### Completa lo siguiente
**a)** Cita el texto sobre las marchas en Cuba desde "En una declaración, el" hasta "15 de noviembre.", ambos incluidos.
**b)** Sigue escribiendo el texto sobre las marchas en Cuba desde donde se queda.

### Texto de origen
- - - - -
En una declaración, el grupo señaló que la paz y soberanía de Cuba son amenazadas con acciones que tienen su culminación en las marchas convocadas en la isla caribeña para el próximo 15 de noviembre.
“Está convocatoria falsamente “pacífica”, apoyada por la misma contrarrevolución anticubana de siempre e instigada por el gobierno de los Estados Unidos, no es más que otro intento de subvertir la soberanía y democracia (…)”.
Consideraron que se trata de una estrategia de “golpe suave“ financiada y dirigida desde el exterior, y apoyada por la ultraderecha estadounidense y europea.
“Contraria a la Constitución cubana aprobada en 2019 con un 86 por ciento de apoyo popular, es otro intento de desestabilización de nuestra Patria buscando un enfrentamiento civil entre las mismas familias cubanas y provocar la violencia y el caos, para después legitimar una intervención extranjera”, apuntó.
- - - - -
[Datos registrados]
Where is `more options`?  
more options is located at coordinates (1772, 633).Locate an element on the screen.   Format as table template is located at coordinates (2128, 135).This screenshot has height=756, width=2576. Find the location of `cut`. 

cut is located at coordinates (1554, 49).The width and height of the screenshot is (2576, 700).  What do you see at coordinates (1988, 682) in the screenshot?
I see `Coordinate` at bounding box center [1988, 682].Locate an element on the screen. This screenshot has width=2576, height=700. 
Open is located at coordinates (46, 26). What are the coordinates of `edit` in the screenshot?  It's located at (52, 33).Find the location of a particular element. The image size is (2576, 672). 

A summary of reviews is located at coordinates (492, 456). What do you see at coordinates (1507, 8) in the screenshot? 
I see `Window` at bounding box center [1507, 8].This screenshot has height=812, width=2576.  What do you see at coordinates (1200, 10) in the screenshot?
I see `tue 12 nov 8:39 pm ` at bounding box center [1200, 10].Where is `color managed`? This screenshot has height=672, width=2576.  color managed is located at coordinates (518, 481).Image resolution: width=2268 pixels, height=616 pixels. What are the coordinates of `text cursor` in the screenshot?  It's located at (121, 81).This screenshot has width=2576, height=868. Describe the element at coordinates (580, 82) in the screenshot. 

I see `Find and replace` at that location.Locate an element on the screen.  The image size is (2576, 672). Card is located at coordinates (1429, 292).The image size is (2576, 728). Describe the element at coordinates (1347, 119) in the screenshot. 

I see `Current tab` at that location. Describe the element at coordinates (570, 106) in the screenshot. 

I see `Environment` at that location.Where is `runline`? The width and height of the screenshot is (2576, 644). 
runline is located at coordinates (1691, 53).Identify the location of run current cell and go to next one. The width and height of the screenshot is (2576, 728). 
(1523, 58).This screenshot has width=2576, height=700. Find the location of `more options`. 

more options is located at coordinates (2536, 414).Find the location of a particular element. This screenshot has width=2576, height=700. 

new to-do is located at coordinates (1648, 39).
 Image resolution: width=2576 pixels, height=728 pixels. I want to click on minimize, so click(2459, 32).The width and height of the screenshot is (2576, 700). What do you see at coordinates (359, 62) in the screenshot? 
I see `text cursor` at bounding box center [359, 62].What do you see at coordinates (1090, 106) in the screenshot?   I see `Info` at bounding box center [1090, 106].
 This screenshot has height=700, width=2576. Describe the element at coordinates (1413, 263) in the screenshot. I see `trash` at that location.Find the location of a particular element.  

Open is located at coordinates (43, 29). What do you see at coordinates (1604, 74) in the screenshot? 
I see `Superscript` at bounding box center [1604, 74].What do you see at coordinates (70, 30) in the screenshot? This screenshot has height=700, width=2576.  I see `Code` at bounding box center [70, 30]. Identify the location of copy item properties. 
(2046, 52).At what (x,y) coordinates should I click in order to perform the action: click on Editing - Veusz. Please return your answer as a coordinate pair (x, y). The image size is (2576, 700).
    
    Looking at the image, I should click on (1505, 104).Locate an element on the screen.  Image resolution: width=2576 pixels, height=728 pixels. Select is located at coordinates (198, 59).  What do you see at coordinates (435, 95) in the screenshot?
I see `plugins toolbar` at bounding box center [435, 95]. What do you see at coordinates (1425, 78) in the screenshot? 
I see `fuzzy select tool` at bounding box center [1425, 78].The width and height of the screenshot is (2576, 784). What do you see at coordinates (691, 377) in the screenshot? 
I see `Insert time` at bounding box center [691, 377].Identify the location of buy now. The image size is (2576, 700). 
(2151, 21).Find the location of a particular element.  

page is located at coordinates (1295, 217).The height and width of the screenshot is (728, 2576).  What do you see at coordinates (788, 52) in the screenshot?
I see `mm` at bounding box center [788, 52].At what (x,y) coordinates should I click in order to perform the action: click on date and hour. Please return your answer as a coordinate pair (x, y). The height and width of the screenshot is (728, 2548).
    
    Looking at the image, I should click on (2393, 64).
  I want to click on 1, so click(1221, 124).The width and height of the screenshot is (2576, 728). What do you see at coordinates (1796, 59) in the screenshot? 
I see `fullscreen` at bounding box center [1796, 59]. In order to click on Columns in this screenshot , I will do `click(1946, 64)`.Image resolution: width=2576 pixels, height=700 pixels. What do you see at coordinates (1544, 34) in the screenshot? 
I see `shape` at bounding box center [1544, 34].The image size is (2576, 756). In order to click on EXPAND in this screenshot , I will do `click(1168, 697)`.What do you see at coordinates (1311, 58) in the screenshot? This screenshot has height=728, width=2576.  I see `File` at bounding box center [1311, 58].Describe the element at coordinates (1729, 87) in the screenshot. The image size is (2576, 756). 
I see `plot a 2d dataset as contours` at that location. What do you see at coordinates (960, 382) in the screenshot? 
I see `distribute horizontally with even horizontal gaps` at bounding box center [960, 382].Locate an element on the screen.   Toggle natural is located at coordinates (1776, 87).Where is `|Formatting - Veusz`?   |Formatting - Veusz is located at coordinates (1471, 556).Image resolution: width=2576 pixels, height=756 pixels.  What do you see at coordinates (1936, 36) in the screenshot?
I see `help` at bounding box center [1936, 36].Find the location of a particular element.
- - - - -
### Respuestas por tarea
**a)**
En una declaración, el grupo señaló que la paz y soberanía de Cuba son amenazadas con acciones que tienen su culminación en las marchas convocadas en la isla caribeña para el próximo 15 de noviembre.

**b)**
De otro lado, destacó que desde la emigración cubana, “seguimos exigiendo la eliminación total de estos ataques, así como las sanciones, la guerra económica y el criminal bloqueo contra nuestras familias”.
Añadió que el cerco económico, financiero y comercial se agravó más en esta época crítica de pandemia global, en la que “Cuba está demostrando su total esfuerzo por el cuidado de nuestra gente con la exitosa campaña de vacunación con vacunas propias, y enviando médicos y vacunas a otros países que lo solicitan”.
Subrayó que “Cuba es un país de paz, solidaridad y dignidad, y sabrá defenderse contra los ataques que sigue sufriendo contando también siempre con la emigración patriótica cubana”.